+++ ИСХОДНЫЙ ТЕКСТ

Думаю, что они горды своей независимостью, и я обожаю эту горделивость.
Два больных цветка; один опирается на другой, а тот поддерживает своего брата, сам склоняясь. Это так грустно и нежно.
Там, где на стебле завязывается узелок, появляется похожий на перепончатую лапку лист; сначала обнимает стебель, потом, обзаведясь надежной точкой опоры, откидывается назад.
Щипец крыши по форме всегда напоминает верхушку растения.
Они тянутся, потягиваются, словно довольные куртизанки; они непринужденно выставляют напоказ свое сердечко; может, это движение и не слишком целомудренно, но зато наверняка прелестно.
Этот, опавший, с открытым «зевом» – в обмороке.
Тот, другой, висит, словно отвес. Его горестные содрогания, которые я вижу вопреки его неподвижности, – знак старческого безумия цветка.
Ни богатейший из трех царей-волхвов, ни царица Савская не были одеты роскошнее, чем этот тюльпан, облаченный в багрец и золото.
Этот тоже багряно-золотой, но в другом сочетании. Не птица ли это с далеких островов? Или это скорее крыло архангела Гавриила?
И почти у всех, как мне кажется, я вижу жест Сафо – бросающий вызов и дарующий. Он сохраняется даже у тех, что поникли, свесив голову. – Похоже также на разноцветные пузыри, застывшие в воздухе.
А вот эти тюльпаны пугают: кроваво-красные, изборожденные золотом, словно живая плоть с содранной кожей прямо на солнце; а те вызывают ощущение не слишком свежего мяса. Столь тонко иззубренные полоски, еще недавно выглядевшие такими красивыми, теперь как гнилой фибрин. Нет больше золотисто-желтого в сердцевине. Ужасная рана, свернувшаяся кровь, кусок падали; это краснота горячечной болезни, сочащаяся слизь… Жалкий цветок, внушающий страх! И однако, он не мертв, это всего лишь перемена, необходимая для оплодотворения. – Не образ ли это нашей собственной смерти?
В некоторых тюльпанах – целый закат, великолепие заходящего солнца.
Между их лепестками различим кровавый крест.

++++++

- _ЗАДАНИЕ 1_: Перескажите короче абзац текста о тюльпанах, который начинается словами «А вот эти тюльпаны пугают». Сохраните его главные детали.
- _ЗАДАНИЕ 2_: Выведите без изменений фрагмент текста о тюльпанах, начиная со слов «А вот эти тюльпаны» и заканчивая словами «различим кровавый крест.».
- _ЗАДАНИЕ 3_: Продолжите текст о тюльпанах с того места, где он обрывается.

+++ ПРЕДОСТАВЛЕННЫЕ ЗАПИСИ

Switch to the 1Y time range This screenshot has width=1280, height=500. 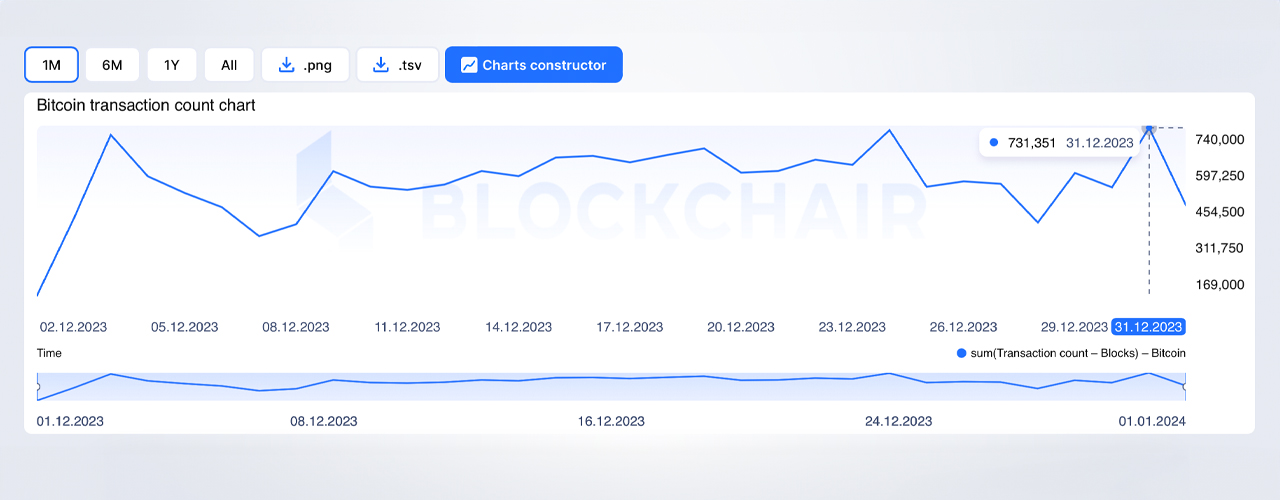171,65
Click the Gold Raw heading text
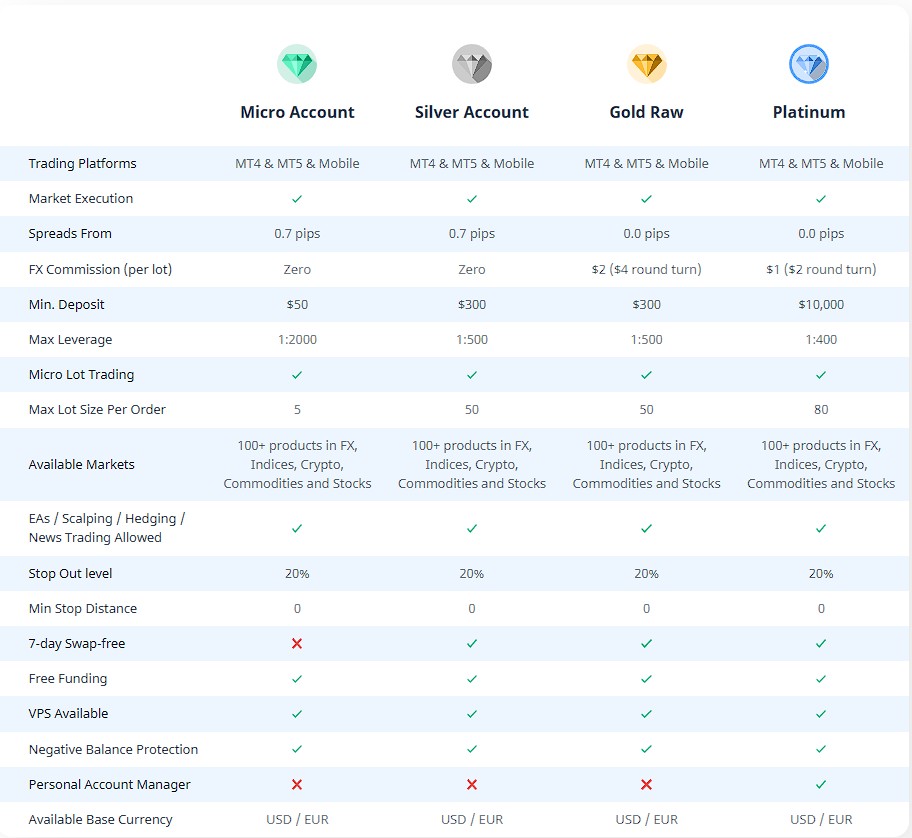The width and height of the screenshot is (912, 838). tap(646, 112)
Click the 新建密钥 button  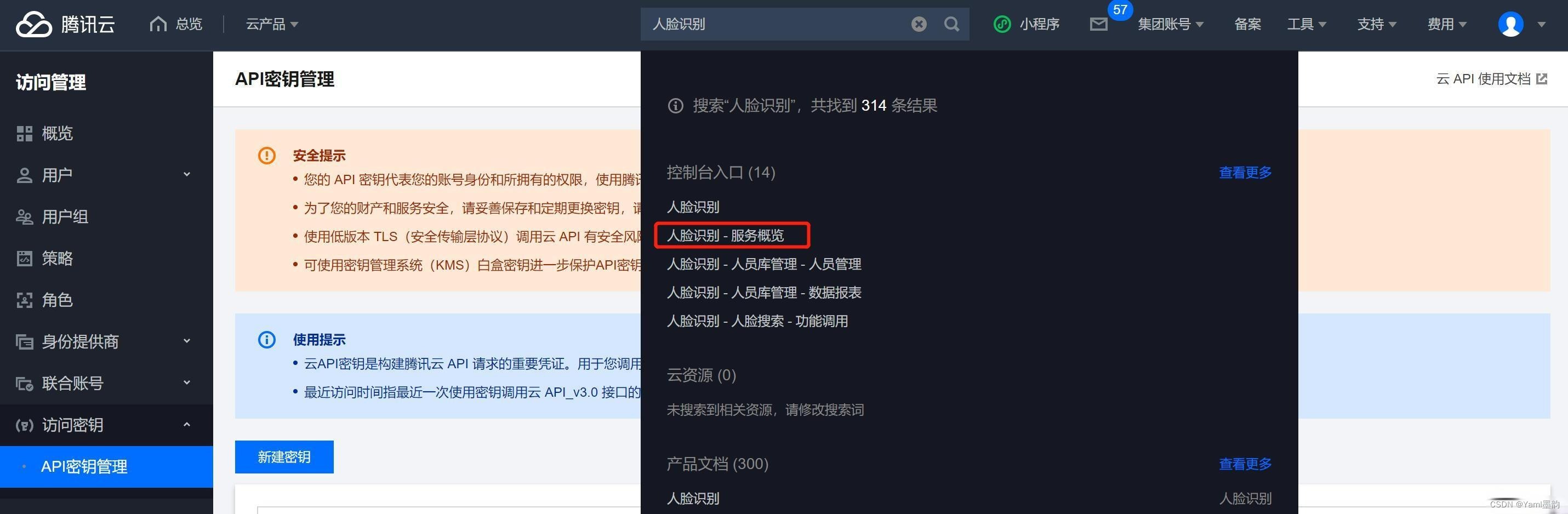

++++++
+++ ПРЕДОСТАВЛЕННЫЕ ЗАПИСИ

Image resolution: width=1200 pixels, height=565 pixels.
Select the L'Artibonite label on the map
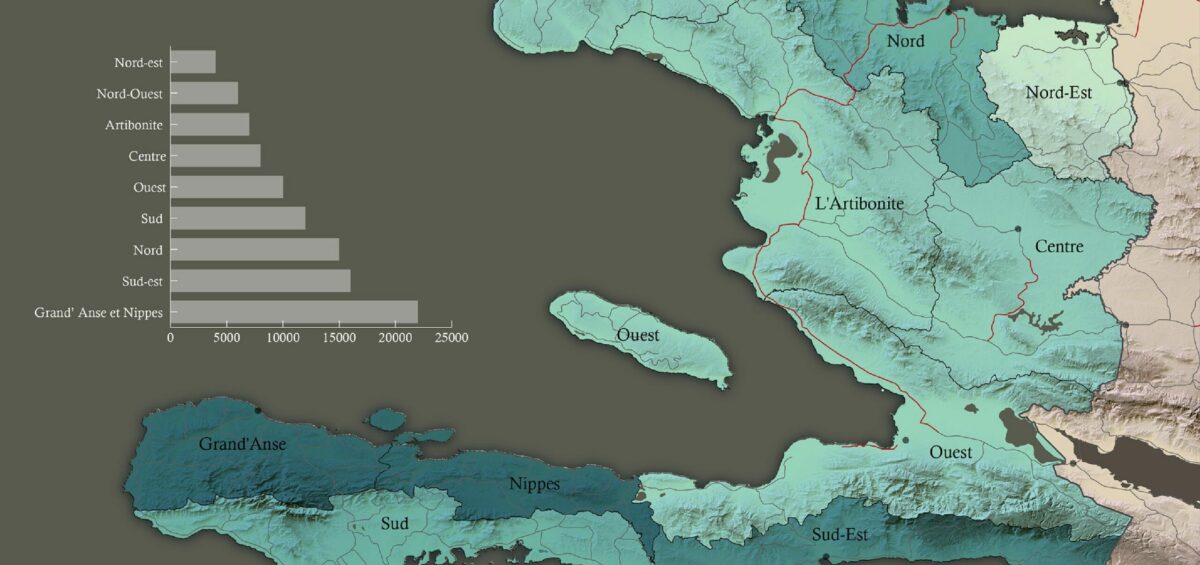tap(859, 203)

++++++
+++ ПРЕДОСТАВЛЕННЫЕ ЗАПИСИ

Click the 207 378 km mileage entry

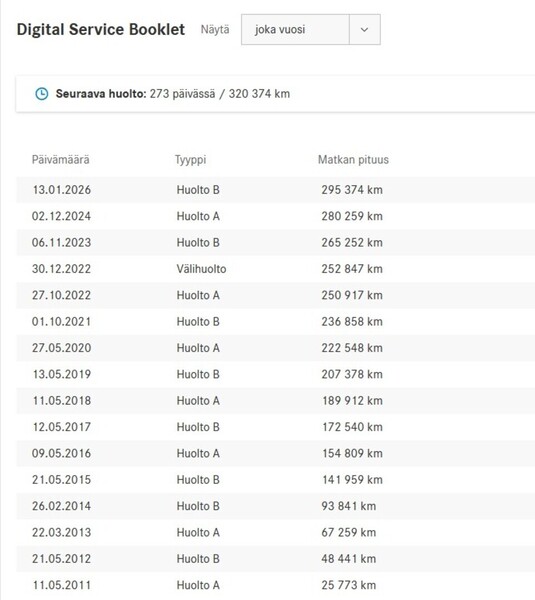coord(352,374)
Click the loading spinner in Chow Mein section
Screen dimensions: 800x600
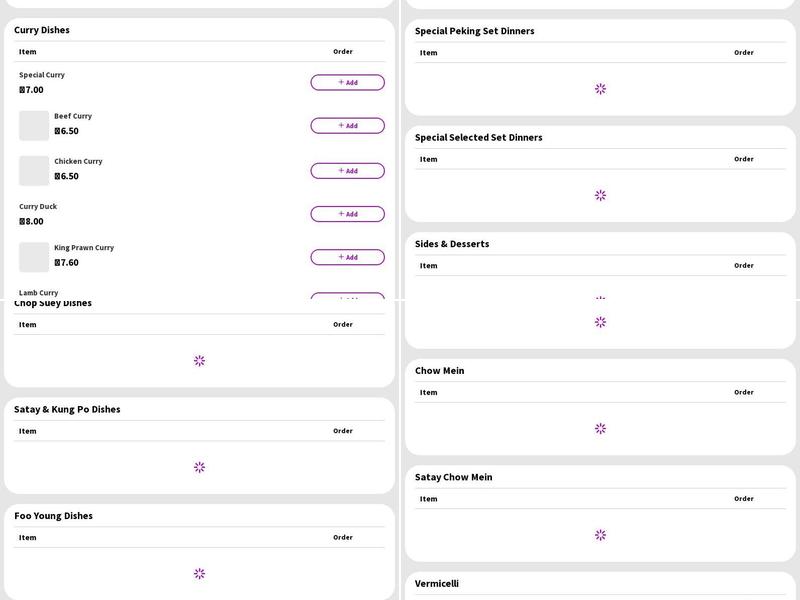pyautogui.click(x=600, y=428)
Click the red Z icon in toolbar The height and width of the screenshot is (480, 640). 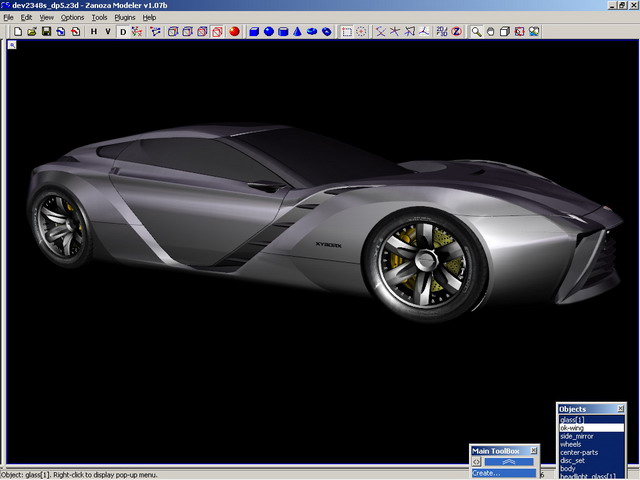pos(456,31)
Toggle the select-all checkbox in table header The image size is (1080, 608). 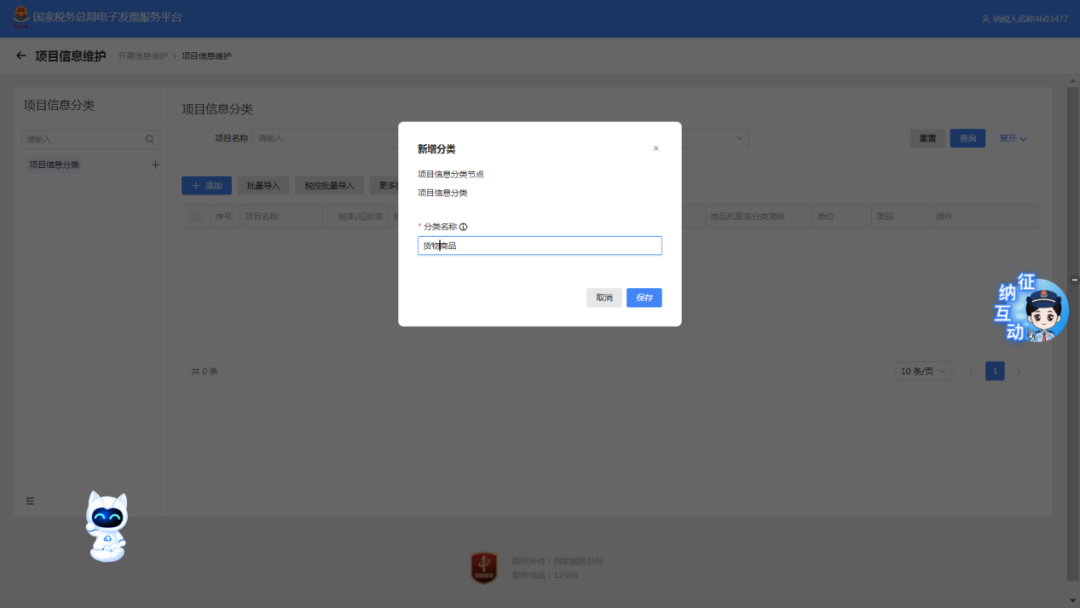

++++++

- _ОТВЕТ 1_: Одни тюльпаны пугают: кроваво-красные, изборожденные золотом, они похожи на живую плоть с содранной кожей. Другие напоминают несвежее мясо. Тонко иззубренные полоски, недавно красивые, стали как гнилой фибрин, а золотисто-желтого в сердцевине больше нет. Цветок напоминает ужасную рану, свернувшуюся кровь, падаль, горячечную красноту и сочащуюся слизь. Но он не мертв: это лишь перемена, необходимая для оплодотворения. Абзац завершается вопросом, не образ ли это нашей собственной смерти.

- _ОТВЕТ 2_:
А вот эти тюльпаны пугают: кроваво-красные, изборожденные золотом, словно живая плоть с содранной кожей прямо на солнце; а те вызывают ощущение не слишком свежего мяса. Столь тонко иззубренные полоски, еще недавно выглядевшие такими красивыми, теперь как гнилой фибрин. Нет больше золотисто-желтого в сердцевине. Ужасная рана, свернувшаяся кровь, кусок падали; это краснота горячечной болезни, сочащаяся слизь… Жалкий цветок, внушающий страх! И однако, он не мертв, это всего лишь перемена, необходимая для оплодотворения. – Не образ ли это нашей собственной смерти?
В некоторых тюльпанах – целый закат, великолепие заходящего солнца.
Между их лепестками различим кровавый крест.

- _ОТВЕТ 3_:
Что касается этого, то он потерял свою форму. Жизнь сохранилась лишь в стебле, на котором грустно повис цветок. Его пестики высовываются из-за лепестков, словно лапы какого-то ящера. Но он еще хранит свой алый блистающий евхаристический цвет, словно лепестки были тщательно начищены. В этом тюльпане – богатство шелков Востока, шелков Генуи.
Зубчатые тюльпаны. Их красно-желтые лепестки словно языки пожара; они вьются местами, производя впечатление пламени, раздуваемого ветром.
Ибо некоторые цветы обжигают. Вот эти – прямо раскаленные. Склонившись из вазы, тюльпаны полыхают в воздухе. Кажется, будто видишь языки пламени, которые вырываются со всех сторон под напором ветра.
А есть цветы, способные сглазить. Не источают ли они некие неуловимые флюиды?
Именно листьям белая ромашка доверила свою красоту. Покуда стебель тянется вверх, лист очерчивает зарубку, потом, выше, две другие, пошире, и каждая из этих зарубок в виде язычка.
Особым листьям выпало счастье окружать бутон, гордость всего растения, уже великолепный своими неровностями и который станет очень красивым в своей простоте цветком.
Похожая на солнце ромашка – это цветок детей и влюбленных. Влюбленная женщина дарит его поэтам, художникам.
В своих направленных вверх листьях она принимает форму ажурной вазы из кованого железа. Склоняясь и увядая, превращается в ветвящийся орнамент. Поникшая, уже готовая опасть, становится похожа на маленькую руку, маленькую лапку со слишком многочисленными, судорожно сжатыми пальчиками. Многие увядшие ромашки – это маленькие ламбрекены [154] .
Молодой и свежий этот цветок – восхитительная основа для орнамента. Все декораторы прекрасных времен изучали его. Его лист – французский акант.
154
Ламбрекен– резное украшение по краю навеса, крыши (Прим. пер.).
Ландыш луговой цветет в то же время, что и первоцвет, потому что красота этих двух цветов уготовила им симметричные места в букете весны.
И тот и другой очень женственны.
Один лесной цветок напоминает байдарку с ее гребцами. Он делает разворот, чтобы вернуться к самому себе.
У этого растения все листья в чернильных пятнах. Мне он не знаком. Может, это цветок школяров? Писарей?
Листочек фиалки в форме сердца.
У дрока крохотные зеленые листочки, похожие на чечевицу; стебель четырехугольный, как церковь Сент-Гюдюль.